● WHAT YOU WILL DO
1. From the Hays Travel text, extract the passage starting at "In May 2024" and ending at "in the United Kingdom.".
2. State whether each statement agrees with the Hays Travel text, answering yes or no and quoting the words that decide it: (a) Hays Travel was founded in Seaham, Durham; (b) Tailor-Made Travel is a Scottish chain of travel agencies; (c) Miles Morgan Travel had 19 branches when Hays Travel acquired it.

● DOCUMENT TEXT
Hays Travel Limited is an independent travel agent chain headquartered in Sunderland, England. As of February 2024, the company has the largest number of retail travel shops in the United Kingdom, at 494. Nearly 90% of the company's bookings are made using travel consultants in its retail outlets. In 2023 Hays Travel also began selling holidays via their website.

== History ==
Hays Travel was founded in 1980 by John Hays in Seaham, Durham. Hays initially opened a small retail store behind his mother's clothing store. Since May 2018, Hays Travel reached sales of over £1 billion. The company's turnover increased by £42 million over 2017, when pre-tax profit was up slightly to £10.1 million. At the time, the company had around 1,500 employees.

=== Expansion ===
On 9 October 2019, Hays Travel announced that it had purchased all the stores of the travel agency Thomas Cook Group, another large travel group headquartered in the UK, which were expected to close due to the business entering liquidation during the previous months. The company took over 550 retail locations across the United Kingdom. News reports at the time indicated that Hays would almost treble the number of existing stores and double its workforce. The step of acquiring the stores was considered controversial within the industry at the time.

=== Later acquisitions ===
On 5 September 2020, Hays Travel acquired Tailor-Made Travel, a Welsh chain of travel agencies with approximately 100 employees. It announced the closure of 11 of the 19 shops a month later.

In May 2024 Hays Travel acquired Miles Morgan Travel, a travel agent with 19 branches. Hays continues to seek expansion through further high-street acquisitions.

== Employees ==
By the end of November 2019, Hays stated that it would hire an extra 1,500 staff, in addition to its 2,330 who previously worked for Thomas Cook. The total number of Hays Travel employees would total 5,700 people, after the planned hirings. In March 2020, following the purchase of Thomas Cook, Hays Travel was named as one of the Top 100 Employers in the United Kingdom.

On 3 August 2020, Hays Travel announced up to 878 members of its retail staff would be made redundant. This was mainly due to the effects of the COVID-19 pandemic.

● Collected data entries
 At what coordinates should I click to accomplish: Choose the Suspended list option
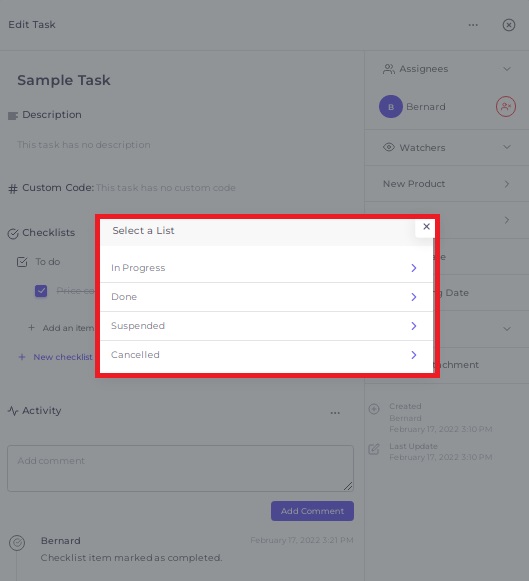tap(267, 326)

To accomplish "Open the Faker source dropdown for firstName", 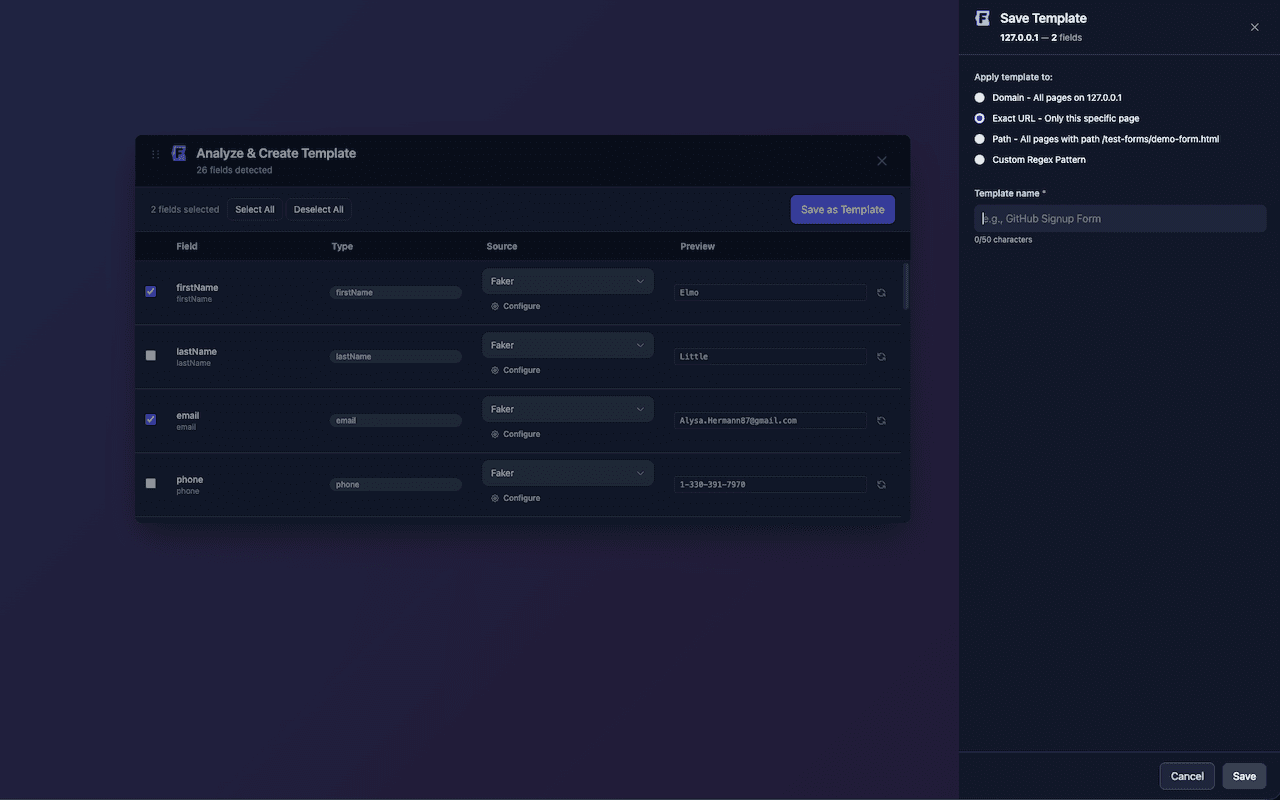I will (567, 281).
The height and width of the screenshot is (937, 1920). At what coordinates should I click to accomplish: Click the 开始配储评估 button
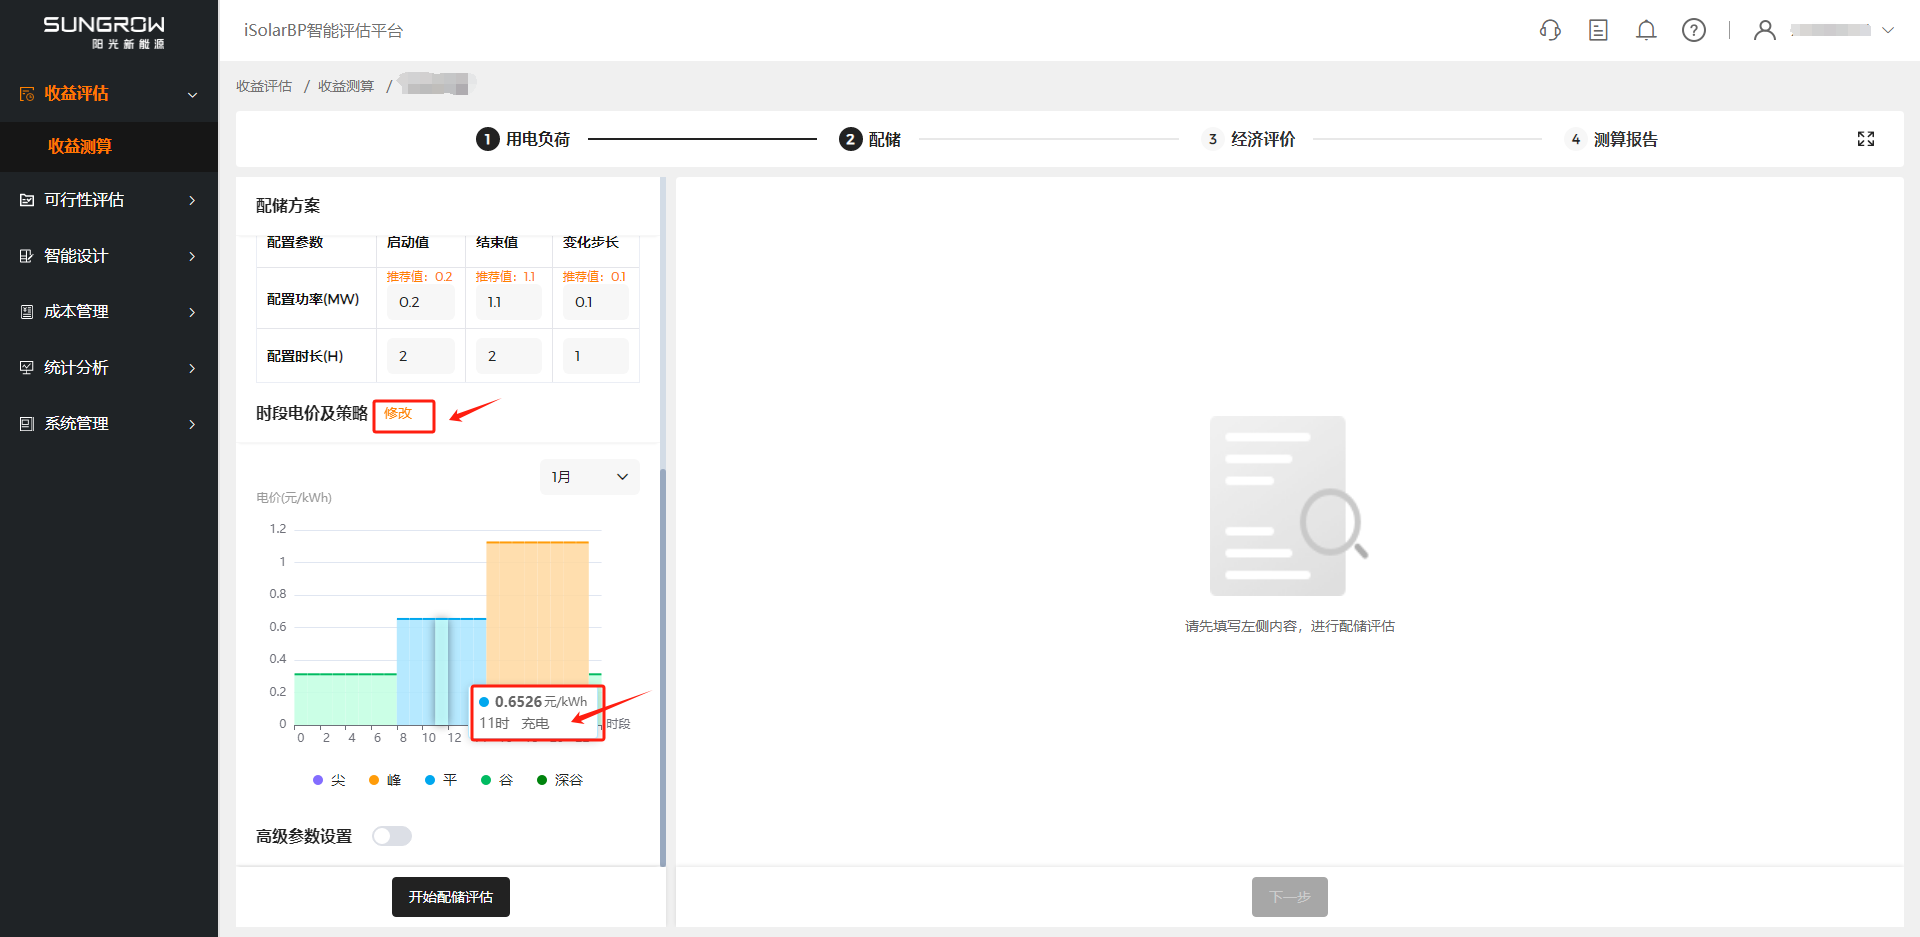tap(451, 897)
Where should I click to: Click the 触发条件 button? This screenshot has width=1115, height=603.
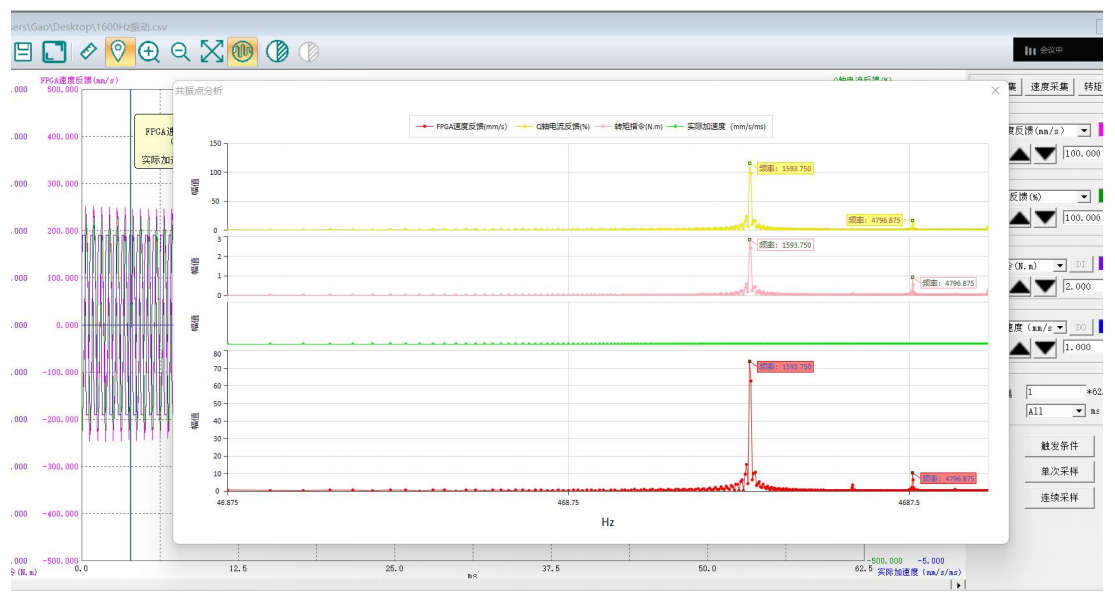click(x=1059, y=446)
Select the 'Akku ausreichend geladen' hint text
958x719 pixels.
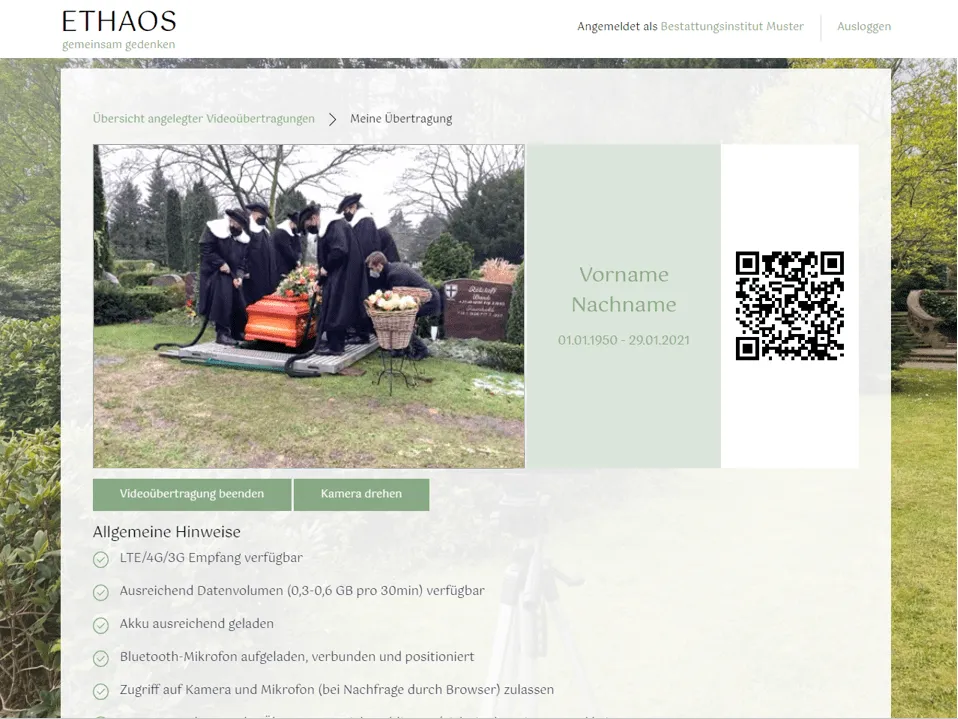196,624
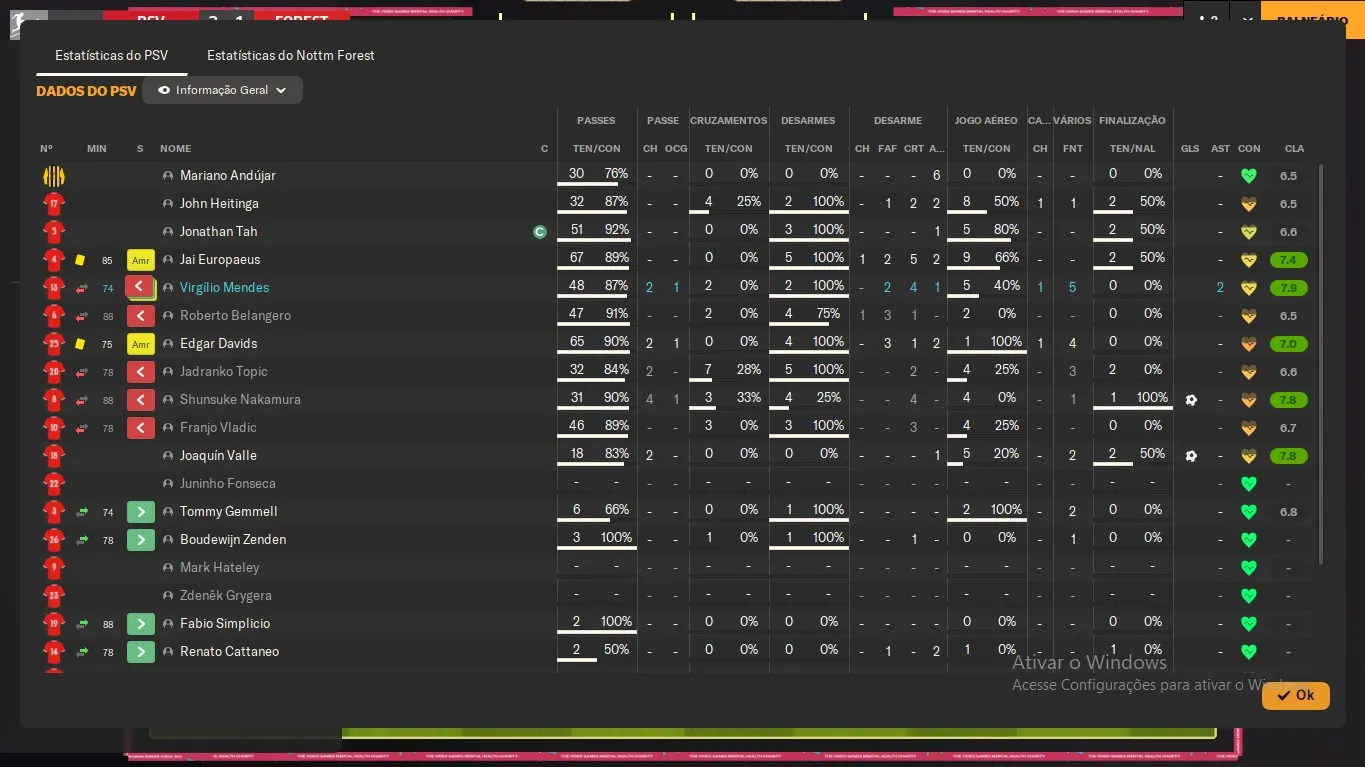1365x767 pixels.
Task: Sort the table by the NOME column
Action: (x=175, y=149)
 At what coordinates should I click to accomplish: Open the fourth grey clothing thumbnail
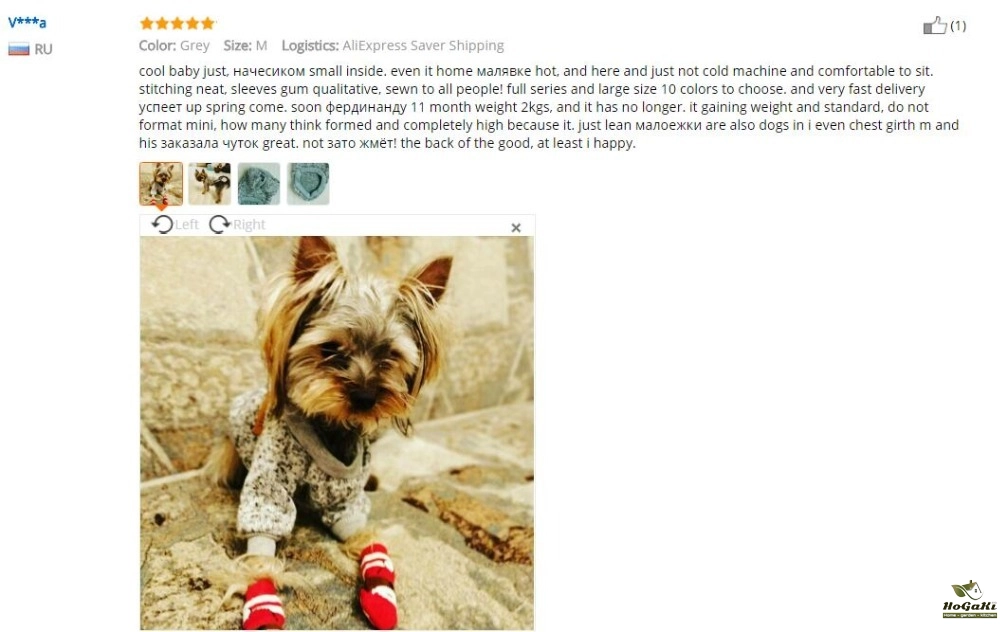point(308,184)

● COMPLETED EXERCISE
1.
In May 2024 Hays Travel acquired Miles Morgan Travel, a travel agent with 19 branches. Hays continues to seek expansion through further high-street acquisitions.

== Employees ==
By the end of November 2019, Hays stated that it would hire an extra 1,500 staff, in addition to its 2,330 who previously worked for Thomas Cook. The total number of Hays Travel employees would total 5,700 people, after the planned hirings. In March 2020, following the purchase of Thomas Cook, Hays Travel was named as one of the Top 100 Employers in the United Kingdom.

2.
(a) Yes: "Hays Travel was founded in 1980 by John Hays in Seaham, Durham."
(b) No: "a Welsh chain of travel agencies with approximately 100 employees."
(c) Yes: "In May 2024 Hays Travel acquired Miles Morgan Travel, a travel agent with 19 branches."